Acting Gov. Blair Lee III appointed Rita C. Davidson to Maryland's Court of Appeals yesterday, making her the first woman appointee in the 200-year history of the state's highest court.

Davidson, a Montgomery County resident who currently sits on the court of Special Appeals, the state's second highest court, has been known throughout her political and judicial life as an articulate, intelligent woman who speaks her own mind, according to colleagues and acquaintances.

One Maryland trial judge noted that the Brooklyn born, Yale-educated Davidson is "vigorous in her views and has expressed herself in dissenting opinions." Some of those have set the tone for later decisions by the Court of Appeals she will now join.

During her six years on the Court of Special Appeals, she has been a strong advocate of defendants' rights, particularly to a speedy trial.

During two years in the early '70s she was one of the most controversial and outspoken members of then Gov. Marvin Mandel's cabinet, fighting for higher welfare payments for the poor and larger budgets for what she considered underfunded welfare agencies. Chief Judge Richard C. Gilbert of the Court of Special Appeals said she is "pleasant, bright articulate...and has a mind of her own.She will do a good job."

The 50-year-old Davidson said yesterday it is "a singular honor and a somewhat awesome experience to contemplate being the first woman on the highest court in my state."

Lee said Davidson's sex was not a "controlling" factor in his selection of her from among four nominees to fill the vacancy on the seven-member court created by the death last October of Judge Irving A. Levine, also of Montgomery County.

"The choice was not an easy one because of the exceptionallly high qualifications of the nominees....Nevertheless, I have concluded that Judge Davidson is unsurpassed among them in terms of scholarship, intellectual capacity and breadth of experience," Lee said.

Davidson, who graduated from Goucher College in Maryland and earned her law drgree at Yale, said she had wanted to be a judge since she was 6 or 7 years old. She recalled that her parents, both Russian immigrants who started but failed to complete medical training, had high ambitions for their children.

"When other little girls were saying they wanted to be nurses or teachers or mommies, I was saying I wanted to be a lawyer, and I knew it was also a good thing to be a judge," Davidson recalled.

After earning her law degree in 1951, she practiced in the District of Columbia and later in Montgomery County, where she became active in Democratic politics, and served as a zoning hearing examiner, a member of the Maryland-National Capital Park and Planning Commission and in Mandel's cabinet. She was named to the Court of Special Appeals in 1972.

Some of her most important decisions there, according to legal acquaintances, were in the areas of administrative law, product liability, and criminal procedures.

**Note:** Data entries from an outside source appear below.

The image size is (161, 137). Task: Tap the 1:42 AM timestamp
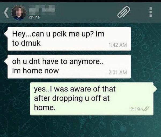(118, 45)
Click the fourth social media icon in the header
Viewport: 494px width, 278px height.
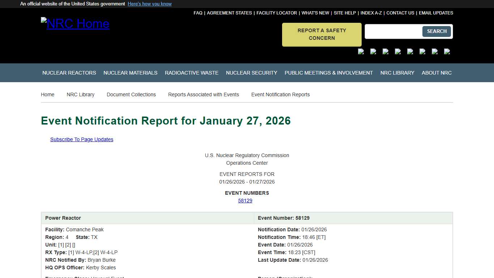point(398,51)
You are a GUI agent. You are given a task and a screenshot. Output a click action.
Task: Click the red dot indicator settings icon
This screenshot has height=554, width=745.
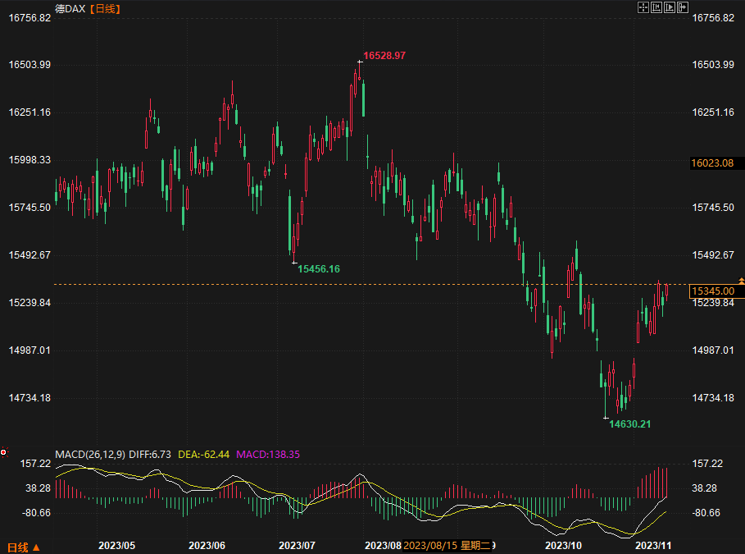point(4,451)
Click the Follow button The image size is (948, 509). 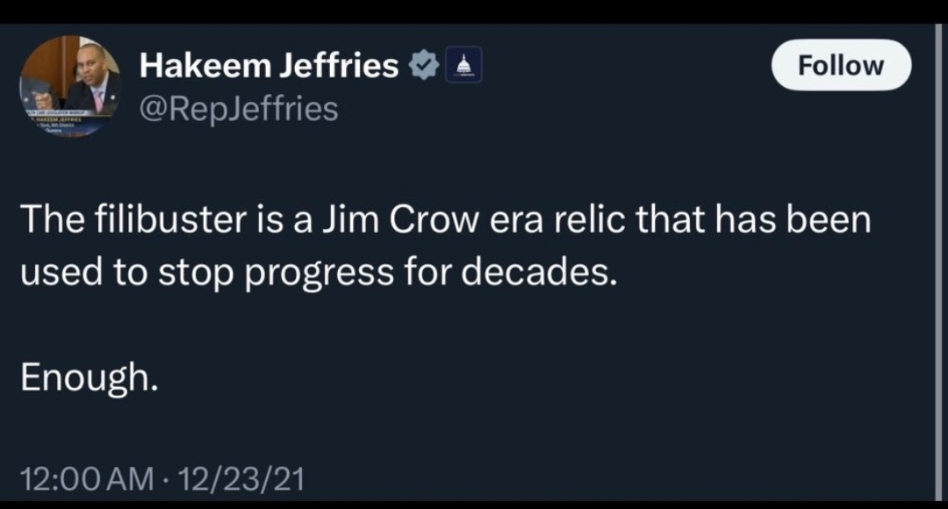841,65
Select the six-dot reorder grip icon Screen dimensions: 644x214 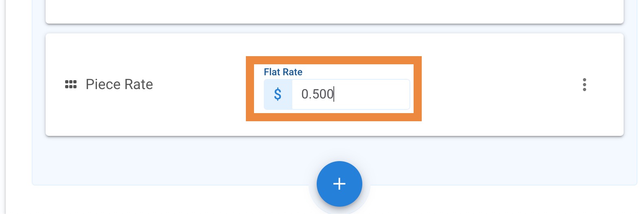[71, 84]
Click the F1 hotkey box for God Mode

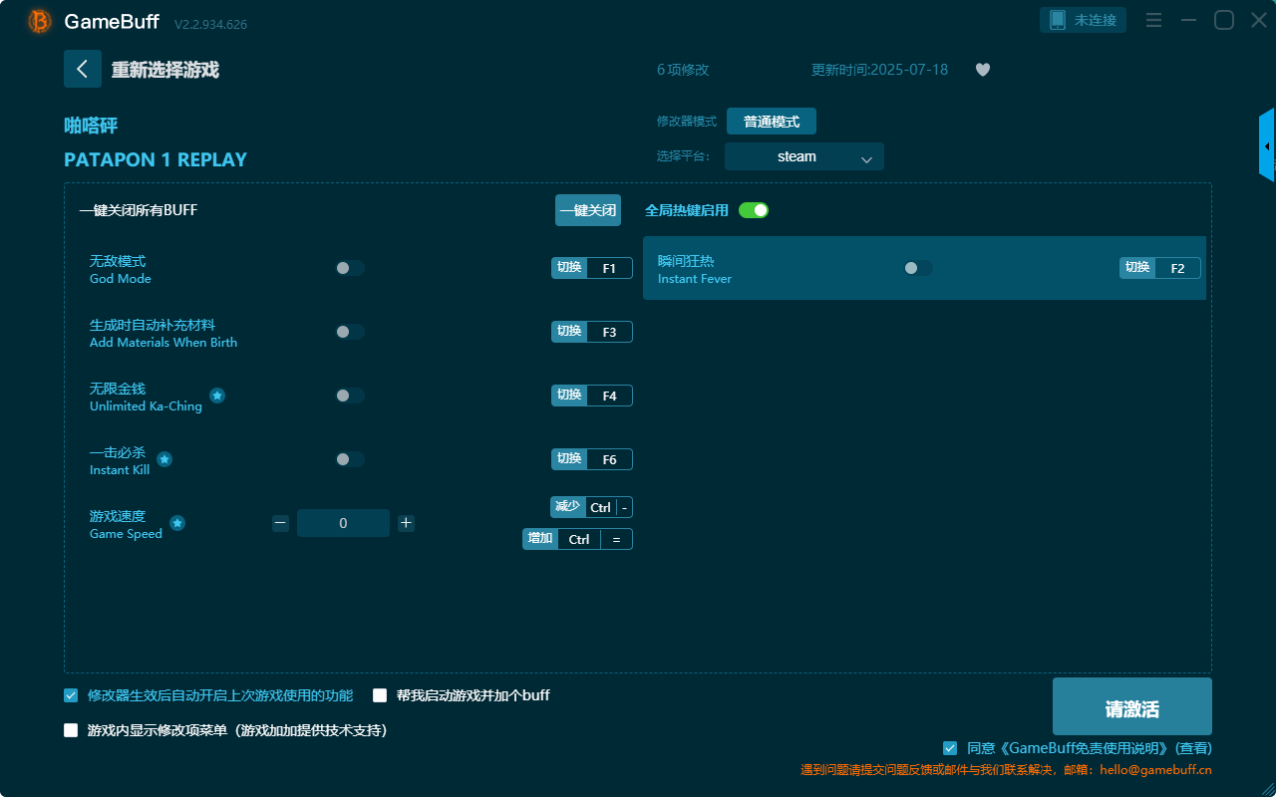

In the field of product liability, in 1974, she wrote an opinion in favor of a woman who lost an eye after a soda bottle exploded in a supermarket. Although it could not be proved whether the supermarket or the soda supplier was the party at fault, the court held for the first time that the woman was entitled to collect from the one probably to blame.

Davidson dissented in a 1975 case involving criminal liability, asserting that a defendant convicted of narcotics violations was denied his constitutional right to a speedy trial. Her dissent later formed the basis of a Court of Appeals opinion, reversing the lower court ruling.